There was a fire at a recycling centre in suburban Melbourne this morning, and this triggered 774ABC emergency warnings right in the midst of “Making Christmas Gifts with Craft”- quite a surreal juxtaposition! I was interested that at the end of the warning about toxic smoke, keeping your windows shut, turning off the airconditioner and staying inside etc, there was advice to call Nurse- On-Call if you had any concerns.
Nurse-on-Call is a telephone service that provides 24 hour a day advice from a registered nurse. I’ve never used it. From what I have heard from people who have used it, they’re normally told to go to hospital. This may reflect the demographic of my sample- i.e. old codgers primed for heart attacks, and perhaps it’s different when people ring with a baby or young child. But I can’t help thinking that in these litigious times, it would be unwise to advise to “just wait and see”.
Perhaps in a situation like this though, when people are wanting reassurance as much as anything else, there might be a role for nurse-on-call as a way of deflecting unnecessary panic. But it did make me wonder about the statistics on Nurse-on-Call: is my perception that they always advise ‘go to hospital’ valid? Has it saved hospital visits or increased them? I did actually go to the Dept. of Health webpage where they had their annual report, but it would have taken 8 minutes to download and I thought…..nah.
On to The Conversation website and blow me down….there’s a report on telephone medical advice lines. In a Medical Journal of Australia article, researchers looked at the difference in ‘appropriate referrals’ from GPs, a telephone medical advice line, and self-referral. I’m a bit disconcerted by their definition of ‘appropriate referral’ which ranged from admission to hospital, referral in an inpatient or outpatient clinic, transfer to another hospital, performance of radiological or laboratory investigations- or death in the Emergency Department. (I’m hearing echoes of Monty Python’s ‘I told you I was sick!”) As might be expected, GPs scored the highest in ‘appropriate referrals’ but interestingly telephone-line and self-referrals were ranked much the same- in fact, the self-referrals scored slightly higher.
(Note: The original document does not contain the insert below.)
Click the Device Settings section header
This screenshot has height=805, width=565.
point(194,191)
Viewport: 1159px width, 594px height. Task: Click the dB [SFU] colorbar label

Moreover, the study found that people when do receive advice to seek medical advice in a non-Emergency Department (so there goes my theory), 50% of people ignored the advice and turned up anyway. The conclusion of the study? The MJA editorialized:
It is not clear that, if offered an informed choice, the community would choose to pay for telephone advice that makes little difference to their behaviour over other health service priorities. In relation to whether an ED visit is required, it appears that a phone call will not answer the question.